### Excerpted text
↓
EXHIBIT 10.10
LENDER PROCESSING SERVICES, INC.
Special Supplemental Executive Retirement Plan
Article I — Introduction and Establishment
THIS SPECIAL SUPPLEMENTAL EXECUTIVE
RETIREMENT PLAN (the “Plan”), maintained by Lender
Processing Services, Inc. (the “Company”), is
established for the benefit of certain executive officers of the
Company whose ability to participate in an equity split-dollar life
insurance program has been limited by the Sarbanes-Oxley Act of
2002. The Plan is effective as of July 2, 2008 (the
“Effective Date”).
The Plan is established by the
Company in connection with the spinoff of the Company from Fidelity
National Information Services, Inc. Prior to the spinoff, the
Company was a participating employer in the Fidelity National
Information Services, Inc. Special Supplemental Executive
Retirement Plan (the “FIS Plan”). This Plan shall be
considered to be a successor plan to the FIS Plan.
Article II — Definitions
When used in this Plan, the following
terms shall have the meanings set forth below unless a different
meaning is plainly required by the context:
2.1 Board.
“Board” shall mean the Board of Directors of the
Company.
↑
### Required tasks
1: According to the retirement plan excerpt, on what date does the Plan take effect?
2: Carry on the retirement plan excerpt from its final line.
The records come from a different source than the retirement plan excerpt.

### Data listing
↓
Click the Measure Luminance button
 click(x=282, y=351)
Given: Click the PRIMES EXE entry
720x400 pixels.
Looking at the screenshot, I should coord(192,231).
↑
### Task answers
1: July 2, 2008.

2:
2.2 Cause
. “Cause” shall mean termination by the Company
of the Participant’s employment upon any one of the following
circumstances:
(a) the Participant’s willful
and continued failure to substantially perform the
Participant’s duties with the Company (other than any failure
resulting from the Participant’s incapacity due to physical
or mental illness, including being Permanently Disabled), after a
written demand for substantial performance is delivered to the
Participant by the Chief Executive Officer of the Company (or if
the Participant is the Chief Executive Officer, the Chairman of the
Compensation and Human Resources Committee of the Board of
Directors) that specifically identifies the manner in which the
Chief Executive Officer (or the Chairman) believes that the
Participant has not substantially performed the Participant’s
duties, or
(b) the Participant willfully
engaging in conduct that is materially injurious to the Company,
monetarily or otherwise.
For purposes of this
Section 2.2, no act, or failure to act, on the
Participant’s part will be considered “willful”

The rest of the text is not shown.